Bételgeuse, l’explosion comme moteur narratif

De Marthe Degaille. Dramaturgie de Olivia Stainier. Avec Isabelle Urbain, Josépha Sini, Anaïs Moray, Malika Temoura. Du 15 février au 24 février 2024 à La Balsamine.

Au départ, Bételgeuse, c’est une étoile. Une supergéante de couleur rouge située à quelque 500 années-lumière de notre Terre. Sa particularité, c’est qu’avec son volume à peu près un milliard (oui, un milliard) de fois supérieur à notre Soleil, Bételgeuse est une étoile en fin de vie, prête à s’éparpiller en une supernova qui sera, d’ailleurs, visible de jour comme de nuit depuis chez nous. Le problème de cette explosion, c’est qu’on ne sait pas vraiment quand elle aura lieu. Plus vertigineux encore, en raison de la distance faramineuse qui nous sépare de Bételgeuse, on n’est même pas en mesure de savoir si elle n’a pas déjà explosé.

Ainsi, Bételgeuse, c’est une chose qui grandit jusqu’à exploser et se rendre visible partout, à tous et de manière durable sans qu’il ne soit possible de prédire la date de cette explosion ni même si, sans qu’on l’ait vu, elle a déjà eu lieu. C’est bien pour ces caractéristiques que Marthe Degaille l’utilise comme une allégorie de la révolte.
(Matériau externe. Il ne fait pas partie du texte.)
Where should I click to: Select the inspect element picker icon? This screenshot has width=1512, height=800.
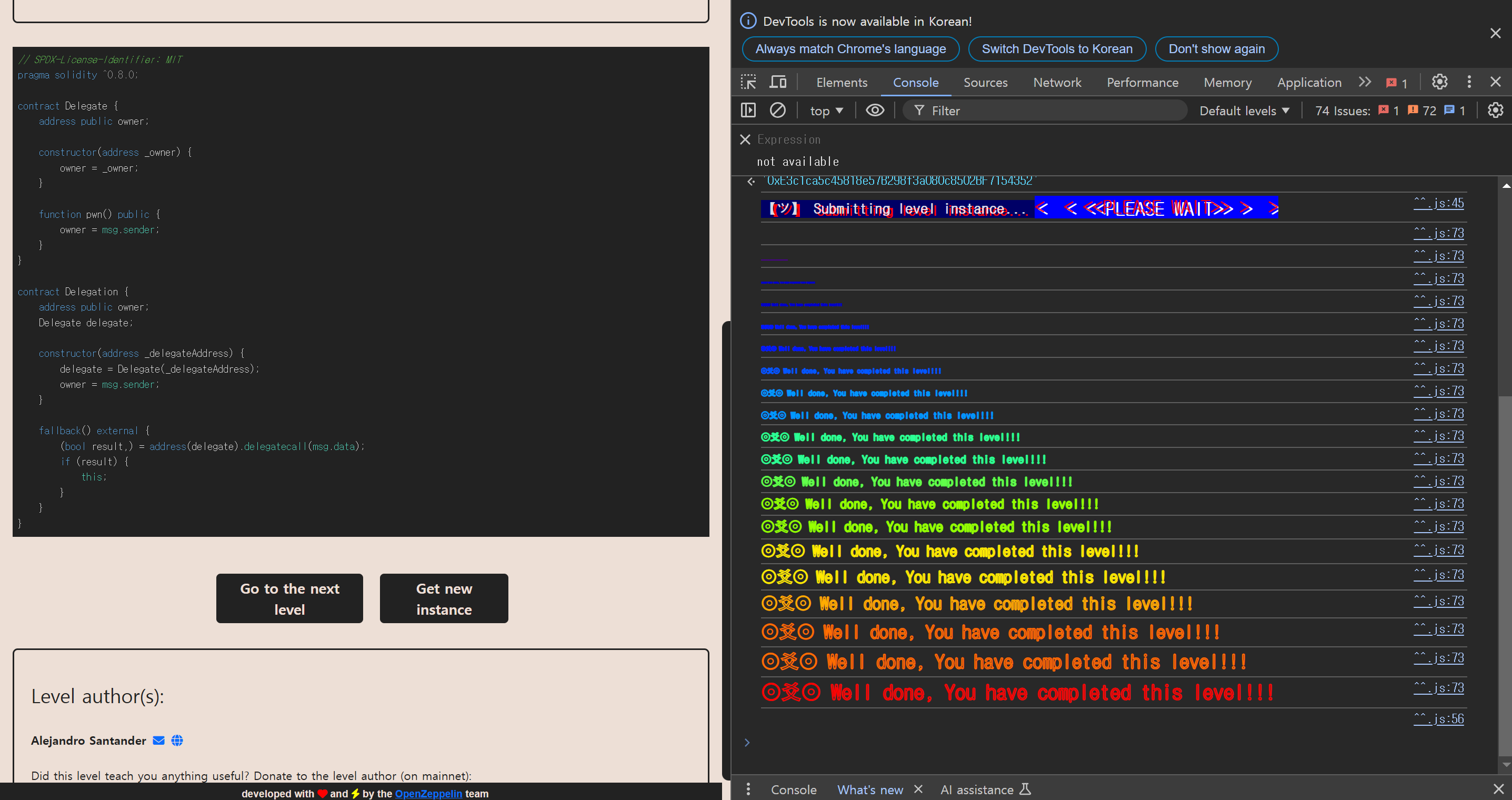click(x=748, y=82)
Dans un monde post-apocalyptique, quatre scientifiques à bord d’un vaisseau qui s’apparente au dernier reliquat de l’humanité travaillent sur le micro-métagène de la révolte. Mais ce contexte n’est qu’un prétexte. Car, derrière un champ lexical scientifique intense et procédurier se cache le désir de comprendre et montrer des interactions entre femmes. C’est ce mélange qui rend la pièce si intrigante, elle qui oscille entre la mission spatiale aux techniques futuristes et cette recherche de féminité, de sororité qui n’existe plus dans ce monde dépourvu de domination patriarcale. Mélange réussi toujours lorsqu’il s’agit d’entrechoquer les registres de langue. D’un langage aride et obscur amalgamant réalité scientifique et fantasme de SF on passe à une langue crue, grossière où le professionnalisme d’alors a fait place à un ton désabusé. De ces ruptures, Bételgeuse tire son rythme, son humour, sa réussite.

Le problème du mélange, c’est qu’il court plusieurs lièvres à la fois. À raconter plusieurs histoires, à explorer plusieurs thématiques, il est possible de perdre, comme un nœud si bien pensé qu’il devient impossible à dénouer. Ainsi, si l’ennui n’est possible que pour celles et ceux venus pour s’ennuyer, on ne sait pas bien avec quoi on ressort. L’objet intrigue après autant qu’avant, sûrement plus qu’avant même, et peut, donc, laisser un peu sur sa faim, comme si on en voulait plus, comme si on voulait être allés plus loin, comme si on nous en avait donné à la fois beaucoup et trop peu.

Peut-être que ce n’est finalement pas le but et que l’histoire est vouée à être ressentie plus qu’à être comprise. Si tel est le cas, Bételgeuse touchera autant son public qu’elle laissera un peu de côté celles et ceux qui ne vivent pas ou ressentent différemment ces choses. Ainsi, la pièce fait le choix de parler aux personnes à qui elle veut parler. On ne peut que louer ce choix tant il ne répond pas aux intérêts économiques que représente l’objectif d’universalité. Il en faut pour tous les gouts et tout un chacun doit trouver son compte quelque part. À la pseudoégalité nait de l’universalisme, on préfèrera toujours la justice nécessaire à l’expression de la diversité.